TASK TO COMPLETE
Print the records below exactly, from the line containing "Task: Click the t(i) cell for AE-5" down to the line containing "Given: Open the", both lines included, and omit every picture.

(Beginning of DATA FOR REVIEW)

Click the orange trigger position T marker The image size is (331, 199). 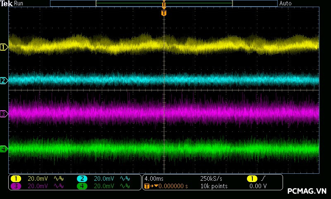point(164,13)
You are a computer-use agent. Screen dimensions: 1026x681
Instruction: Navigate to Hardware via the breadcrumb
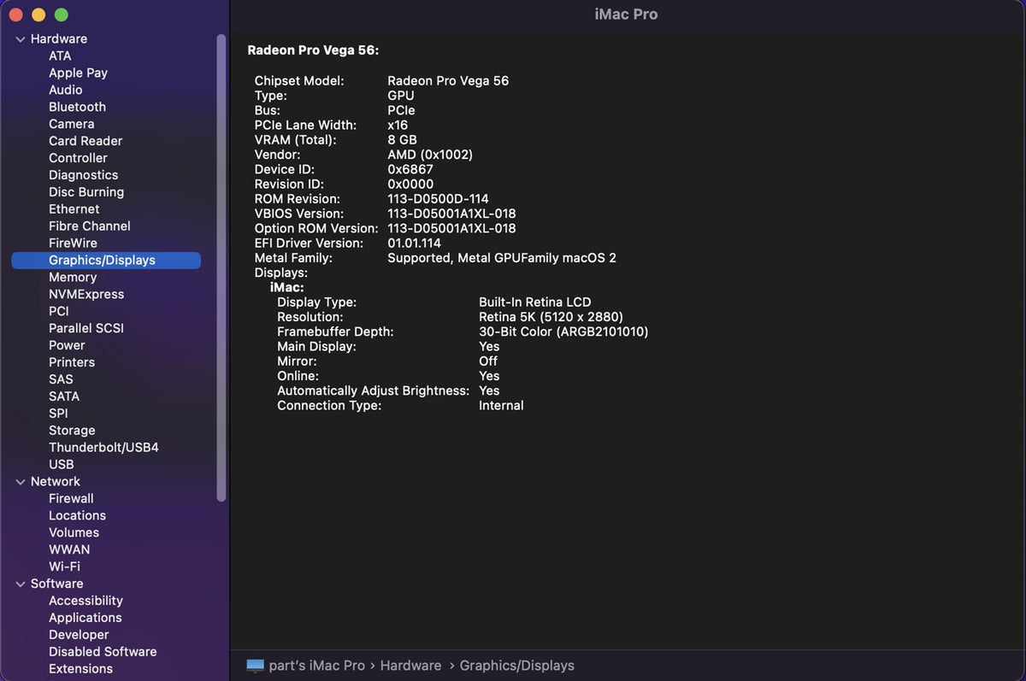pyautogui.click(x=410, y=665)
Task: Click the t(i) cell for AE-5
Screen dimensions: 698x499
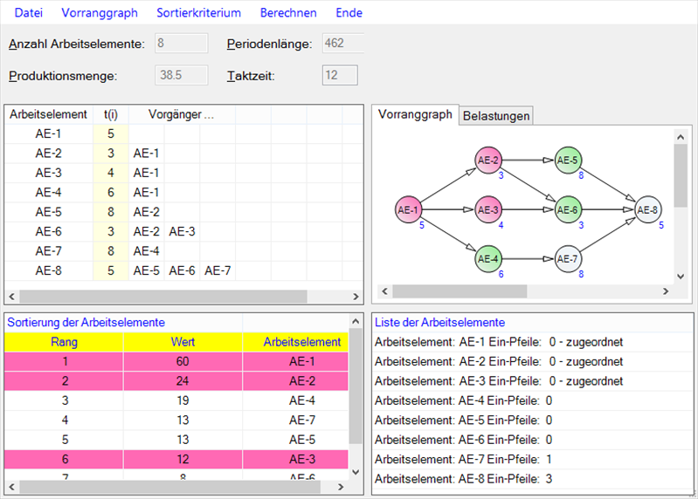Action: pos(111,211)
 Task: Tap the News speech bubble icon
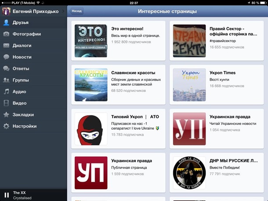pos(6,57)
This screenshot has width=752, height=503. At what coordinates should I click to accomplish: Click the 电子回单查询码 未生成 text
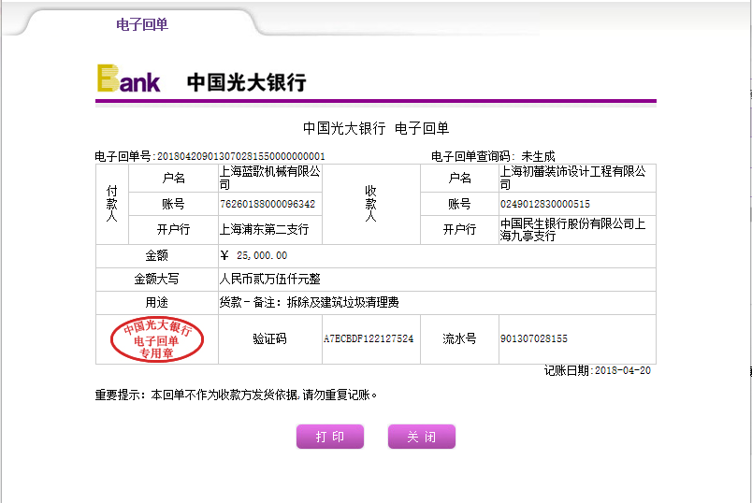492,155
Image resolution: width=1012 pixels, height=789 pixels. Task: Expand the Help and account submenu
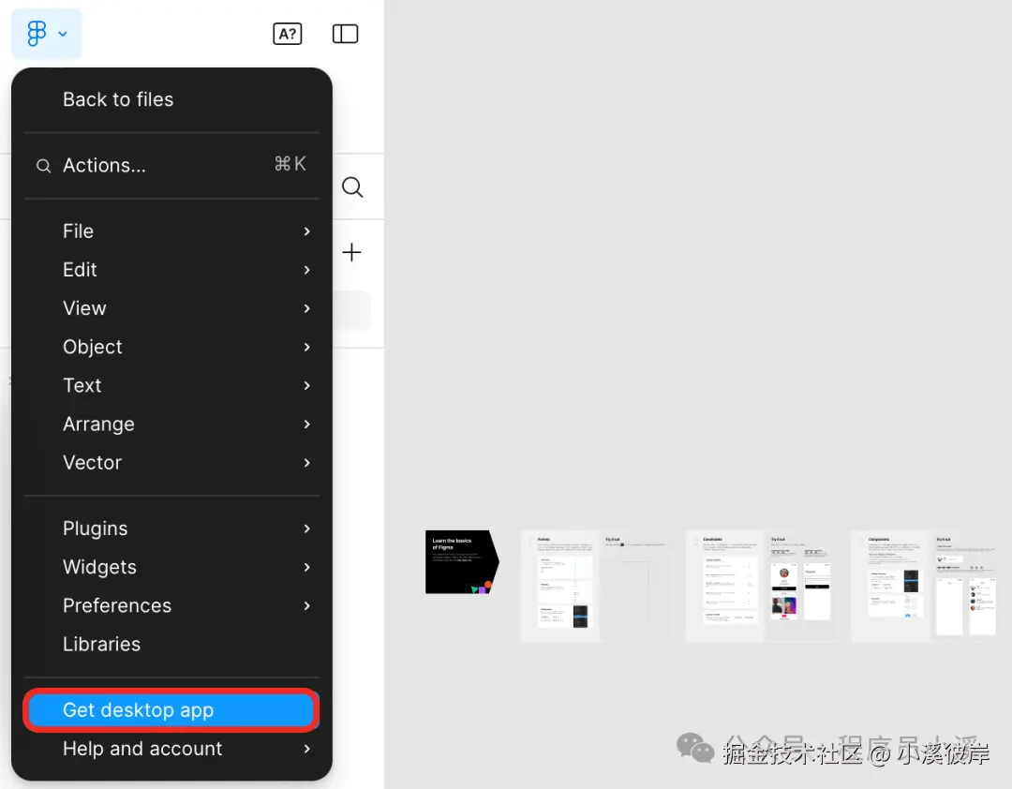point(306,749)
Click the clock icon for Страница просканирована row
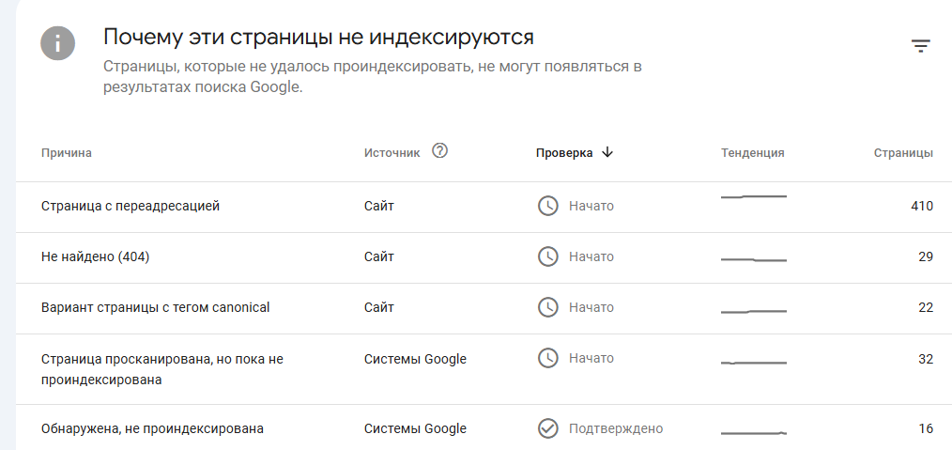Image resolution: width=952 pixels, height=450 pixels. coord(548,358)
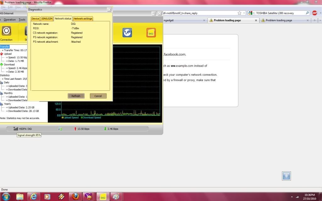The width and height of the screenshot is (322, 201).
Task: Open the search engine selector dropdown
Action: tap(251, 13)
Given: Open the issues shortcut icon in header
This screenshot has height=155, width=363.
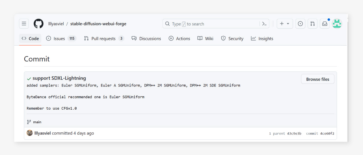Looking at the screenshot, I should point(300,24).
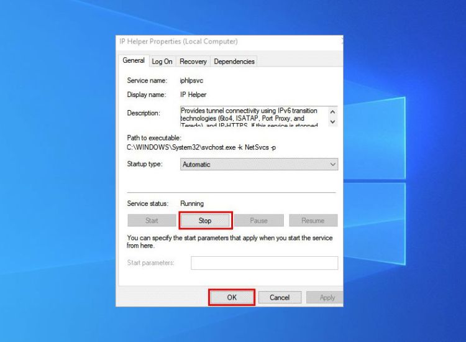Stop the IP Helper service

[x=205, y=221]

(End of DATA FOR REVIEW)
(Beginning of DATA FOR REVIEW)

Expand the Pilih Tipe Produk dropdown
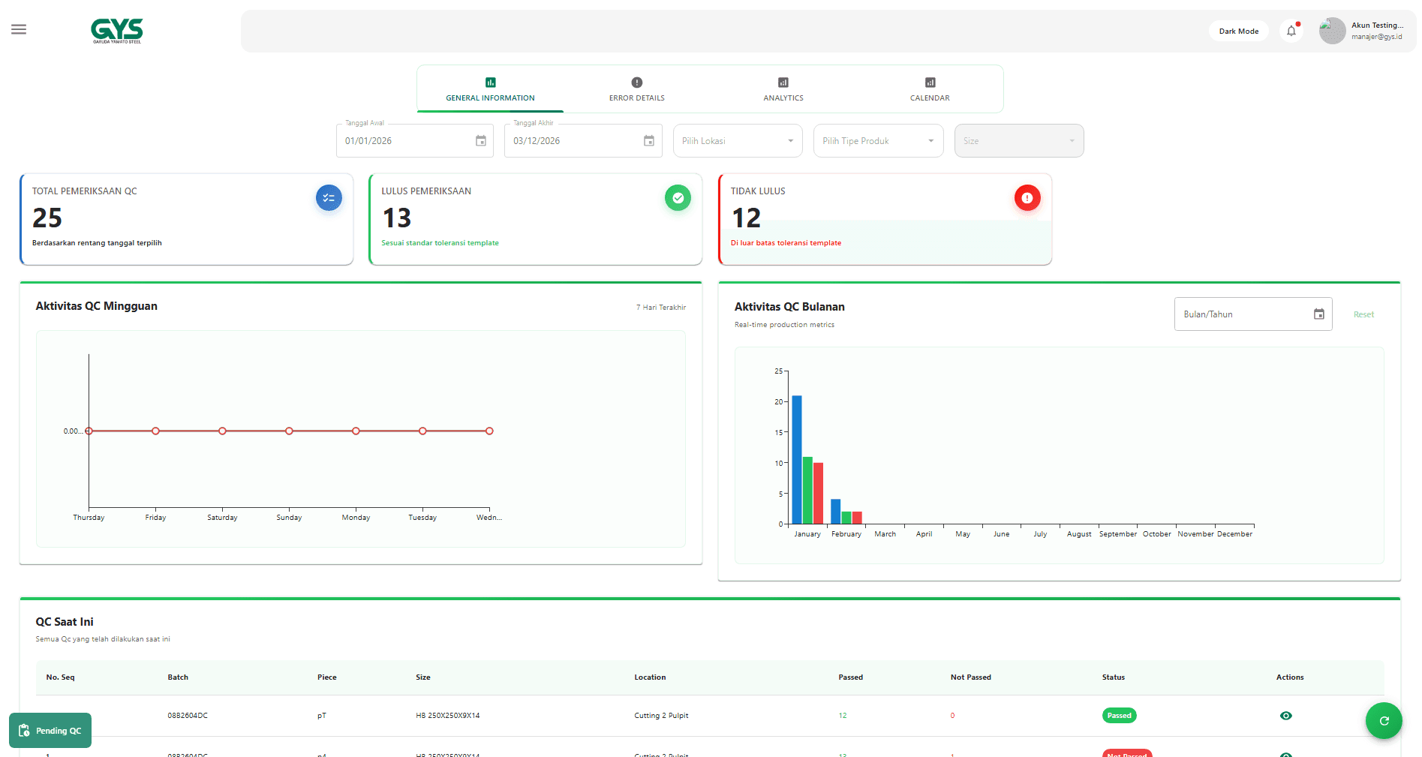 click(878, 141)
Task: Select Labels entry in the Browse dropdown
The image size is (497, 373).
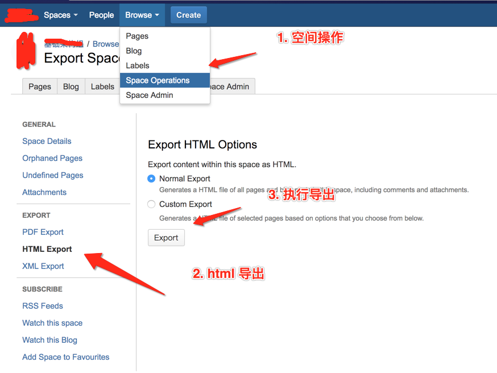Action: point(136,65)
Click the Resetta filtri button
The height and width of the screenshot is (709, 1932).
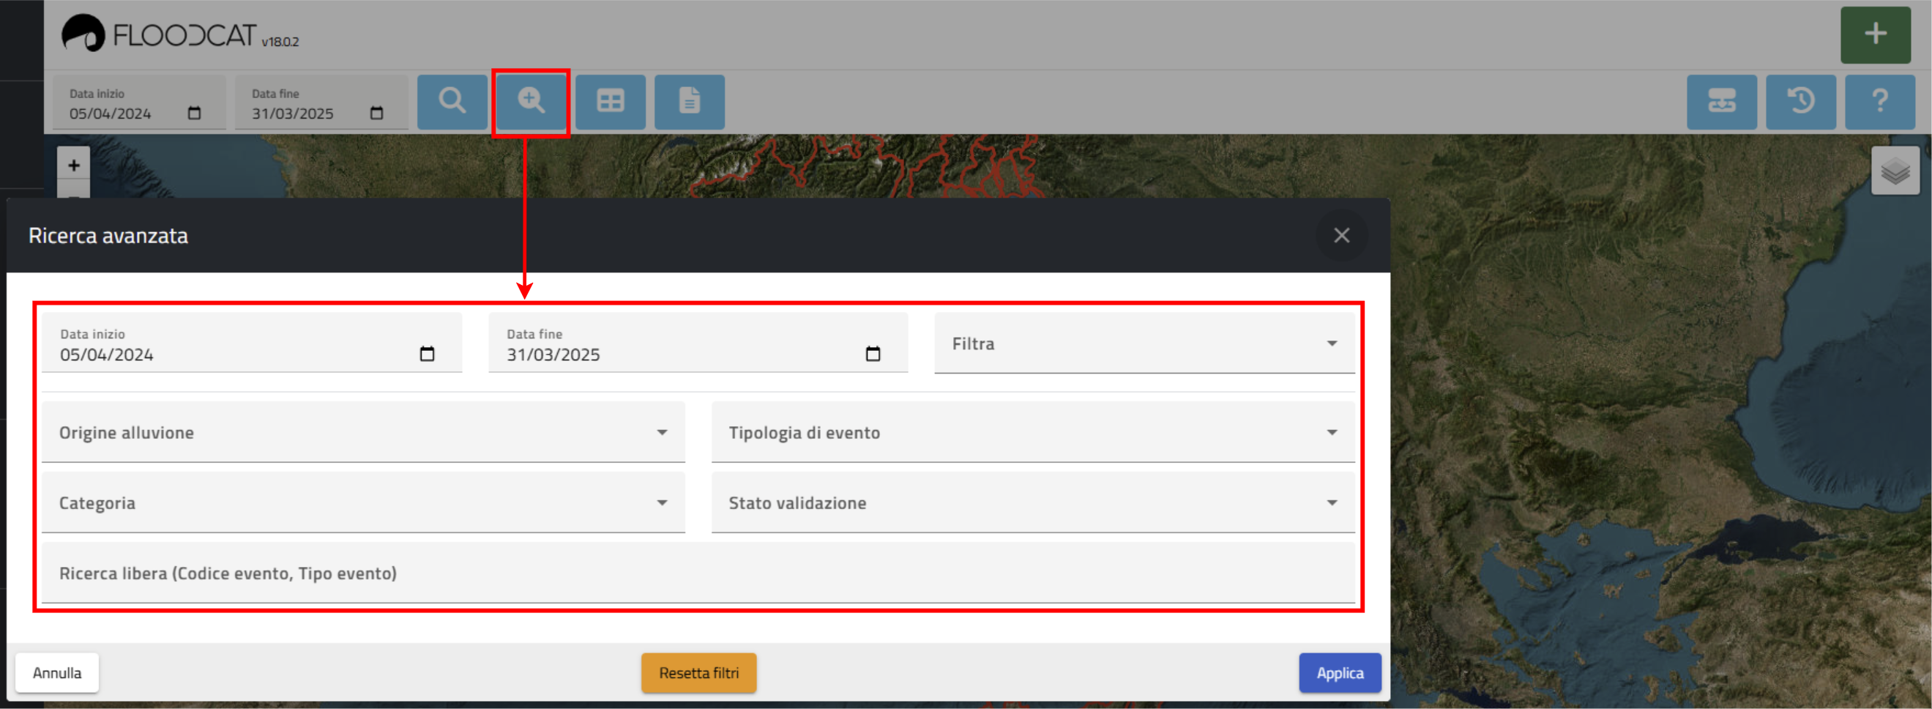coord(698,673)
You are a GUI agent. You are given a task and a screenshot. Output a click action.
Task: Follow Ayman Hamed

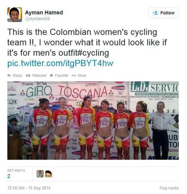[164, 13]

(End of DATA FOR REVIEW)
(Beginning of DATA FOR REVIEW)

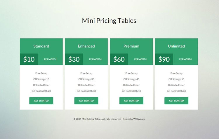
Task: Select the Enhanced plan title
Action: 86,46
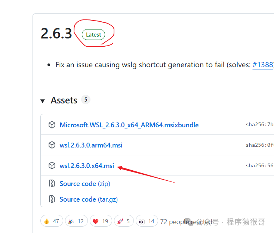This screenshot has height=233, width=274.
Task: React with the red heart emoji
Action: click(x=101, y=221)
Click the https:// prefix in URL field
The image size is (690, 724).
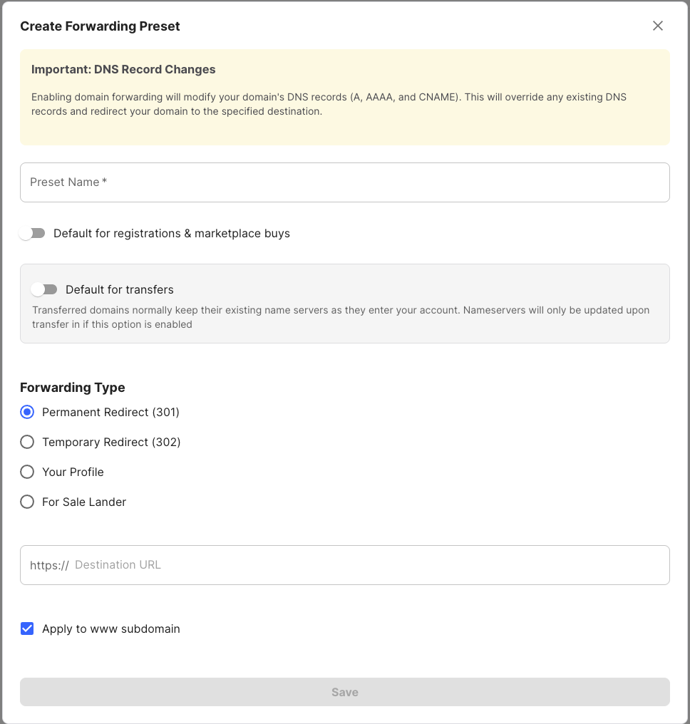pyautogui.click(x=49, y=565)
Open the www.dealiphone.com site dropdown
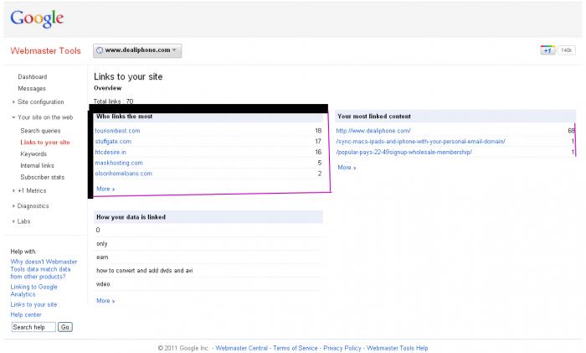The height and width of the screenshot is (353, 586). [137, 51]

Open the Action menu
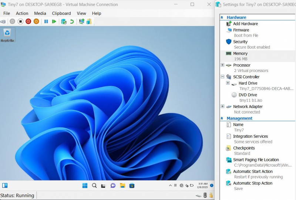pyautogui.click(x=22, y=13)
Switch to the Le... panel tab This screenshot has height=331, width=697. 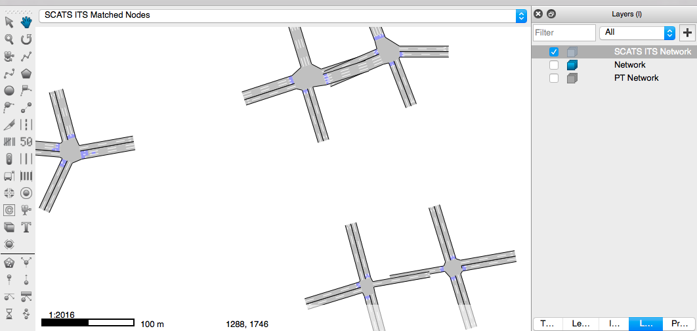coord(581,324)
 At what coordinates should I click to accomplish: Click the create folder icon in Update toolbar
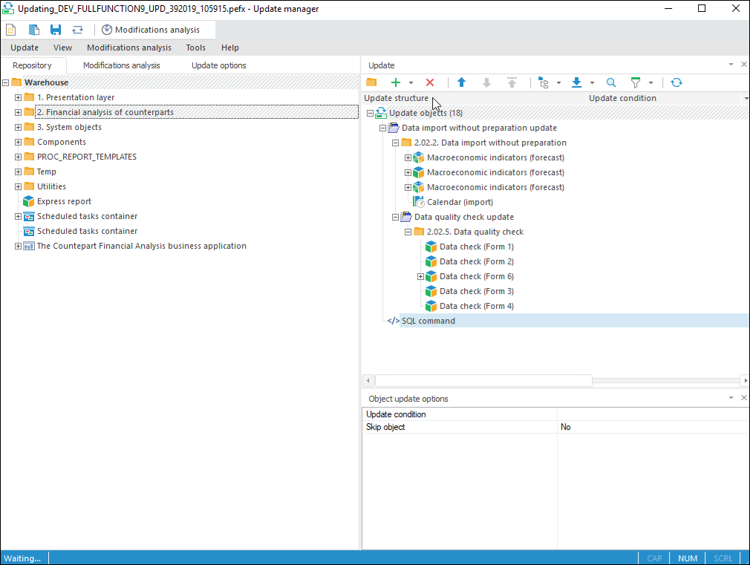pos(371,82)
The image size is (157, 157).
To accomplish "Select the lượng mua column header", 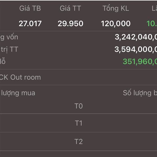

(End of DATA FOR REVIEW)

COMPLETED TASK
Task: Click the t(i) cell for AE-5
Screen dimensions: 698x499
Action: pos(111,211)
 Task: Tap the News speech bubble icon
pos(6,57)
This screenshot has width=752, height=503. At what coordinates should I click to accomplish: Click the 电子回单查询码 未生成 text
492,155
Image resolution: width=1012 pixels, height=789 pixels. Task: Expand the Help and account submenu
point(306,749)
Click the clock icon for Страница просканирована row
Image resolution: width=952 pixels, height=450 pixels. coord(548,358)
The width and height of the screenshot is (322, 201).
Task: Open the search engine selector dropdown
Action: tap(251, 13)
Given: Open the issues shortcut icon in header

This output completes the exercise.